An electrochemical cell consists of a nickel metal electrode immersed in a solution with \(\left[\mathrm{Ni}^{2+}\right]=1.0 \mathrm{M}\) separated by a porous disk from an aluminum metal electrode. a. What is the potential of this cell at \(25^{\circ} \mathrm{C}\) if the aluminum electrode is placed in a solution in which \(\left[\mathrm{Al}^{3+}\right]=7.2 \times\) \(10^{-3} M ?\) b. When the aluminum electrode is placed in a certain solution in which \(\left[\mathrm{Al}^{3+}\right]\) is unknown, the measured cell potential at \(25^{\circ} \mathrm{C}\) is \(1.62 \mathrm{V}\). Calculate \(\left[\mathrm{Al}^{3+}\right]\) in the unknown solution. (Assume Al is oxidized.)

Short Answer

Expert verified
The potential of this cell at \(25°C\), with given concentrations of \(\mathrm{Ni^{2+}}\) and \(\mathrm{Al^{3+}}\), is approximately \(1.47\,\text{V}\) (part a). The concentration of \(\mathrm{Al^{3+}}\) in the unknown solution when the measured cell potential at \(25°C\) is \(1.62\,\text{V}\) is approximately \(6.5 \times 10 ^{-4}\,\text{M}\) (part b).
◆ ◆ ◆ ◆
**Written instruction 1**
Transcribe everything in the electrochemical cell excerpt from "An electrochemical cell" down to "Al is oxidized.)".

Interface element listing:
◆ ◆ ◆ ◆
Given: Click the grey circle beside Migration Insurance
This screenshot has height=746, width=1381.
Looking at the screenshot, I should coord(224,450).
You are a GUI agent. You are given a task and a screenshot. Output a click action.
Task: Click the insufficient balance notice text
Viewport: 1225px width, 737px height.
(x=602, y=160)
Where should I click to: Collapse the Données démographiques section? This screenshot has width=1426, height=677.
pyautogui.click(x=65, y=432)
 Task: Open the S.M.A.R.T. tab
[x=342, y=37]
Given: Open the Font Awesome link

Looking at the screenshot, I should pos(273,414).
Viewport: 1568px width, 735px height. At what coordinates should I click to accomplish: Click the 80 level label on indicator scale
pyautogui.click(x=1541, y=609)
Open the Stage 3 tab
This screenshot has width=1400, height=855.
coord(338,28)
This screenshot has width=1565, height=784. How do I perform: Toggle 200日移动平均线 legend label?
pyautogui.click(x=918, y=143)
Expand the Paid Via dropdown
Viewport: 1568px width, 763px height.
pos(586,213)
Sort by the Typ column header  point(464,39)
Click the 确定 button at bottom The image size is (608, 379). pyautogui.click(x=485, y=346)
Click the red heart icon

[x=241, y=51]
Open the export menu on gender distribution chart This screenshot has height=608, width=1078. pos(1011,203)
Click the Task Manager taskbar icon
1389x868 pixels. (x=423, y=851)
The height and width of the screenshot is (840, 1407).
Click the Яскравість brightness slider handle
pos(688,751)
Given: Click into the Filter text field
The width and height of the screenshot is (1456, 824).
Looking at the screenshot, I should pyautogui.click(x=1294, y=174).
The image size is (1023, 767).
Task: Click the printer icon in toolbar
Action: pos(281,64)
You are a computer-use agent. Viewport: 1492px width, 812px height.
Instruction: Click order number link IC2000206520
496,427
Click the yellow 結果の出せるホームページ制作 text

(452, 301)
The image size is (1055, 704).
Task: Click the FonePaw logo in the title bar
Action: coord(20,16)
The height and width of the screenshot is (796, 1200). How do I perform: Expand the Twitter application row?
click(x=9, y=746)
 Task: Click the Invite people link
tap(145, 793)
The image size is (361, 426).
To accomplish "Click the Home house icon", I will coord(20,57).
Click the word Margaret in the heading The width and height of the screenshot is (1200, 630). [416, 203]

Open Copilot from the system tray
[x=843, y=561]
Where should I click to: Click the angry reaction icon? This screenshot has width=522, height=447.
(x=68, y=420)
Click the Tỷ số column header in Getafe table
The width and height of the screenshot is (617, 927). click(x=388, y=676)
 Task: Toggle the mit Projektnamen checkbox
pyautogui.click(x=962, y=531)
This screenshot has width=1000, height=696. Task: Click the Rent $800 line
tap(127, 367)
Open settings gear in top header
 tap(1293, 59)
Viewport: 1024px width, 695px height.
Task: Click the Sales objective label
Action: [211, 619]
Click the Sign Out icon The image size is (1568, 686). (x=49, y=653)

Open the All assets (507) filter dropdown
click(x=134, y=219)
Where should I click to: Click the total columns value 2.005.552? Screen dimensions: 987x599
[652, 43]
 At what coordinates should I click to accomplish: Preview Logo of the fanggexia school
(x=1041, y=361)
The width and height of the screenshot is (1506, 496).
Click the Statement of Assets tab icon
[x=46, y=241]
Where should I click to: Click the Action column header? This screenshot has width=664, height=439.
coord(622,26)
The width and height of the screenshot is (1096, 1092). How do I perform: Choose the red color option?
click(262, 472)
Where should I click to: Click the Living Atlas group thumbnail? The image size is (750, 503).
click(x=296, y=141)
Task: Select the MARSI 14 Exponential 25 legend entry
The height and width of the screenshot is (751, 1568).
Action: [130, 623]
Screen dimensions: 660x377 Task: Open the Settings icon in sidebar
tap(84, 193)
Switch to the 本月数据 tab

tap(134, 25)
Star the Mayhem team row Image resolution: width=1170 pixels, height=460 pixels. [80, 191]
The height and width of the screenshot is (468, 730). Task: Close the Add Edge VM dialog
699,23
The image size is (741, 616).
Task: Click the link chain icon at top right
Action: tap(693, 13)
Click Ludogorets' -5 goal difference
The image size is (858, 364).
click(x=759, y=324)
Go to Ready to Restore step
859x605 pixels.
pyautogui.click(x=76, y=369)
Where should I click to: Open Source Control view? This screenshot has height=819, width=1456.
◆ ◆ ◆ ◆
**Written instruction 2**
Restate word for word everything in the listing from the line containing "This screenshot has width=1000, height=696." down to the line containing "(x=1041, y=361)", with both of those lines included.

**Complete answer 1**
An electrochemical cell consists of a nickel metal electrode immersed in a solution with \(\left[\mathrm{Ni}^{2+}\right]=1.0 \mathrm{M}\) separated by a porous disk from an aluminum metal electrode. a. What is the potential of this cell at \(25^{\circ} \mathrm{C}\) if the aluminum electrode is placed in a solution in which \(\left[\mathrm{Al}^{3+}\right]=7.2 \times\) \(10^{-3} M ?\) b. When the aluminum electrode is placed in a certain solution in which \(\left[\mathrm{Al}^{3+}\right]\) is unknown, the measured cell potential at \(25^{\circ} \mathrm{C}\) is \(1.62 \mathrm{V}\). Calculate \(\left[\mathrm{Al}^{3+}\right]\) in the unknown solution. (Assume Al is oxidized.)

**Complete answer 2**
This screenshot has width=1000, height=696. Task: Click the Rent $800 line
tap(127, 367)
Open settings gear in top header
 tap(1293, 59)
Viewport: 1024px width, 695px height.
Task: Click the Sales objective label
Action: [211, 619]
Click the Sign Out icon The image size is (1568, 686). (x=49, y=653)

Open the All assets (507) filter dropdown
click(x=134, y=219)
Where should I click to: Click the total columns value 2.005.552? Screen dimensions: 987x599
[652, 43]
 At what coordinates should I click to accomplish: Preview Logo of the fanggexia school
(x=1041, y=361)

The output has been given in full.